On the other hand the Orang is a very specially organised, quite aberrant beast (as I have elsewhere endeavoured to show), and the brain in the genus Troglodytes is considered by Gratiolet to indicate altogether other relationships. Now it is not impossible, on the hypothesis assumed, that the Orang, Gorilla, and Chimpanzee may be types which have really diverged further from that anthropoid root-form which most nearly resembled man than has the Gibbon, and that adaptations to conditions may have superinduced many of those human resemblances which at present characterise them. It seems difficult, certainly, to apply this view to some details, such e.g. as the vaginal process of the temporal bone on the basis cranii. On the other hand, it is not in the highest but in one of the lowest of the Simiadæ that I have found an anchylosed styloid process to be occasionally present.

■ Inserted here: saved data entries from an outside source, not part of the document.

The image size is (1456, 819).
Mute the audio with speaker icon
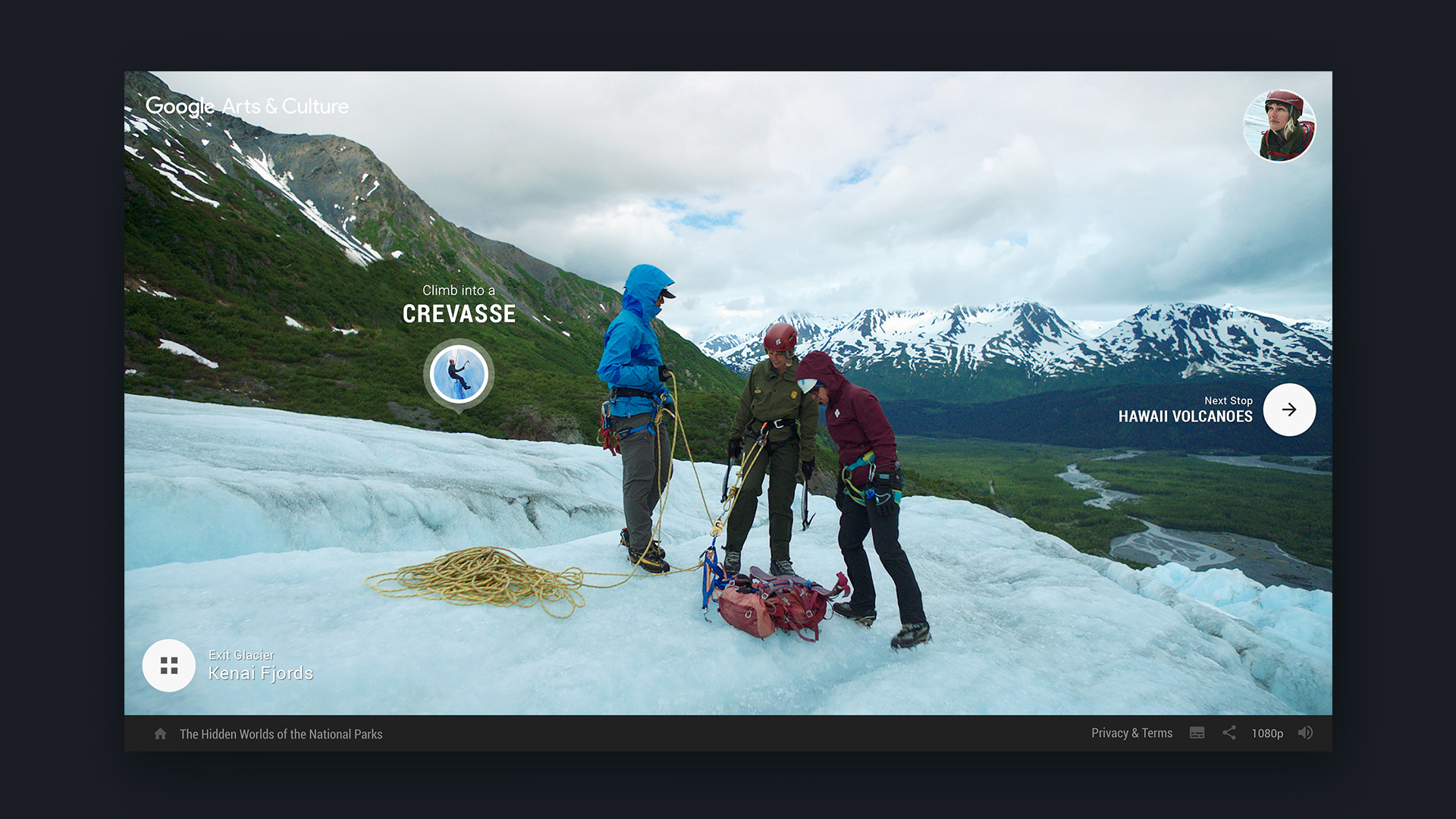point(1305,733)
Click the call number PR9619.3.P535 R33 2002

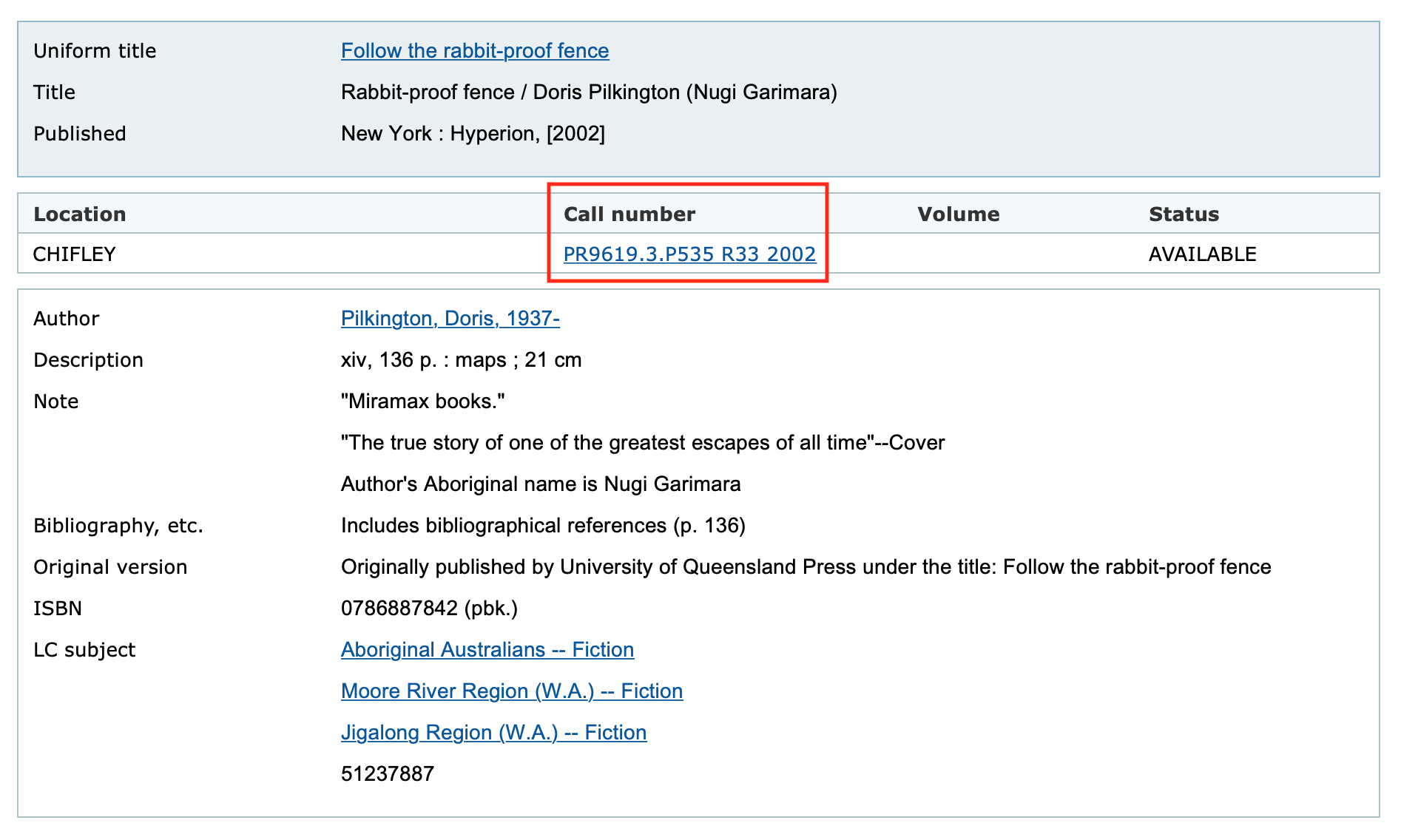[x=689, y=254]
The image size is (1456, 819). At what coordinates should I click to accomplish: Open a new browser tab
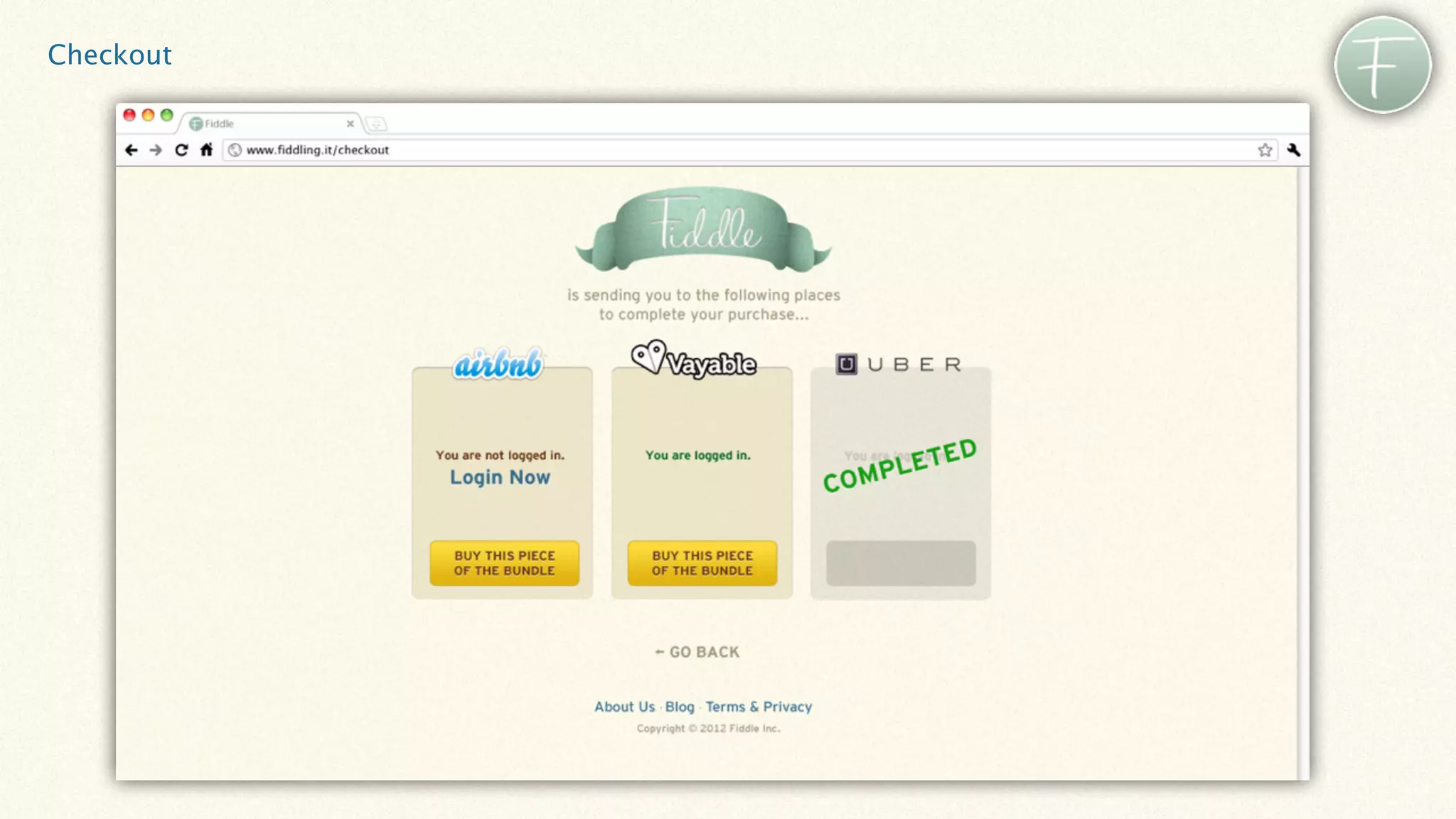click(376, 124)
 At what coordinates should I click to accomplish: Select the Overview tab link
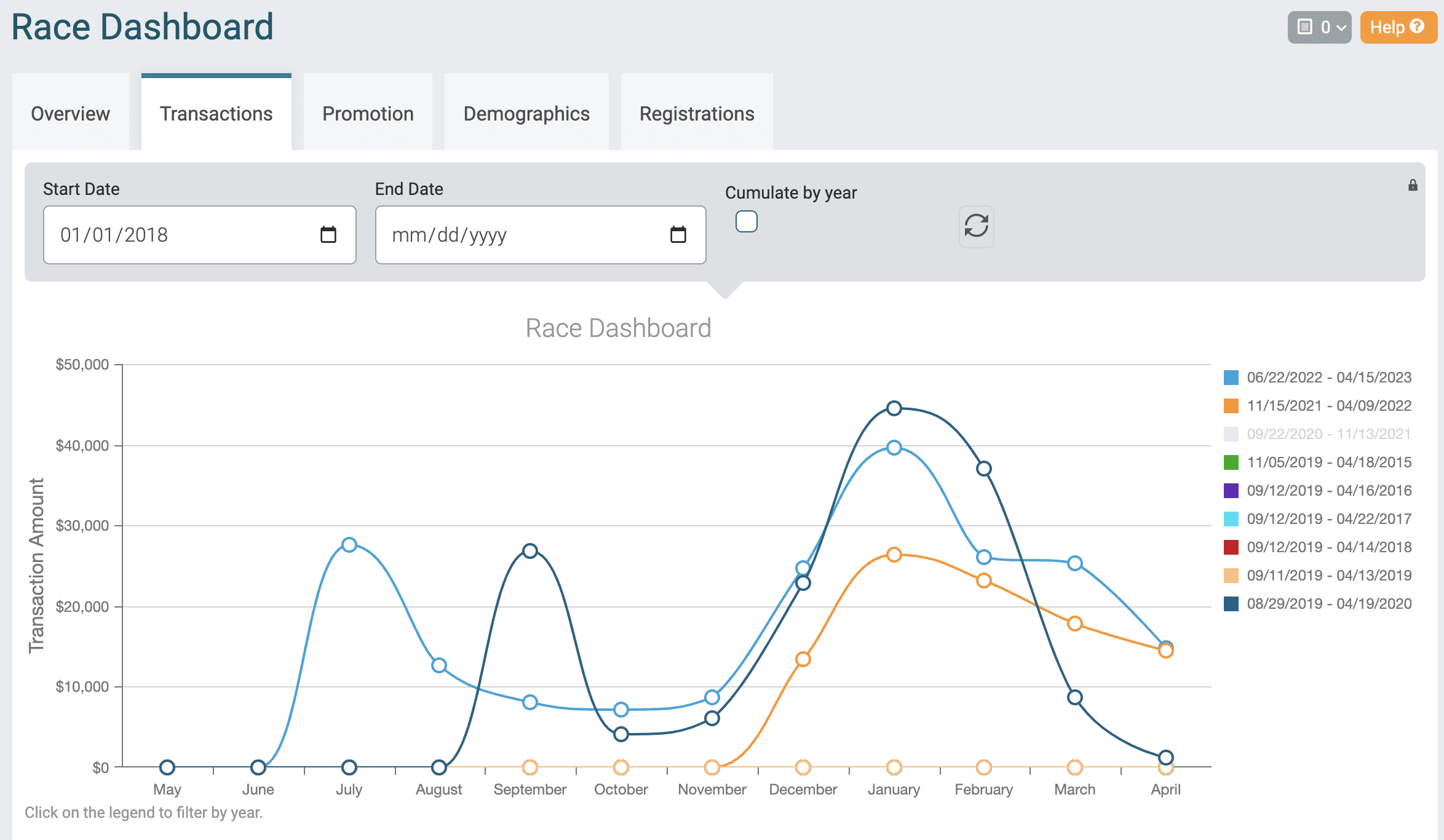point(70,114)
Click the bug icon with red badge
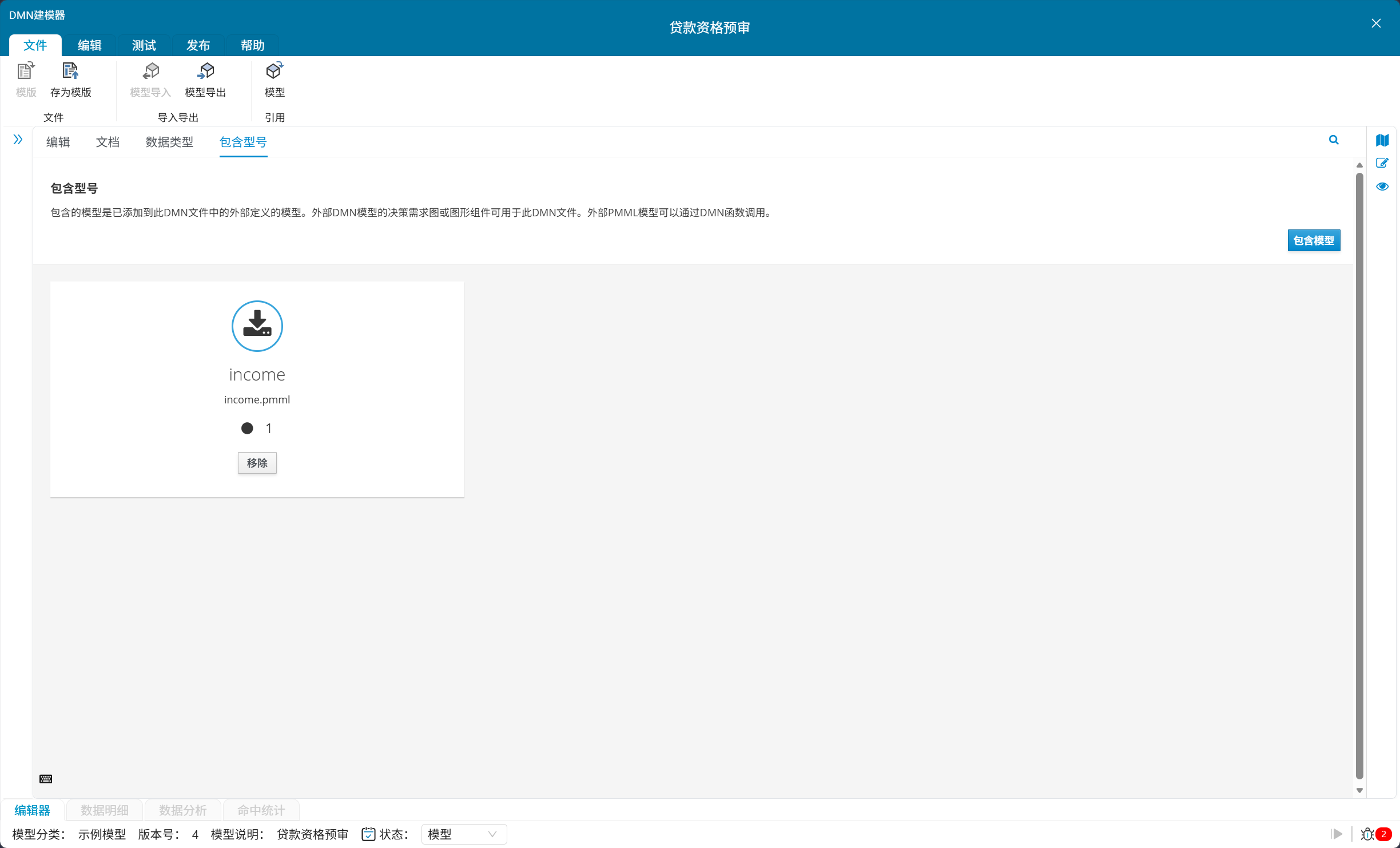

A very interesting fact is the great Miocene Gibbon of Europe, the Dryopithecus, which goes to confirm the view here suggested as to the dignity of Hylobates; but of course we can but speculate inconclusively till Palæontology furnishes us with the nearest extinct representatives of the Gorilla, Chimpanzee, and Orang.

To prevent misconception, 1 may add that fully recognising the truth of Mr. Darwin's appreciation of man's zoological position, which I have ever maintained and indeed laboured to support, I none the less completely differ from him when I include the totality of man's being. So considered, Science convinces me that a monkey and a mushroom differ less from each other than do a monkey and a man.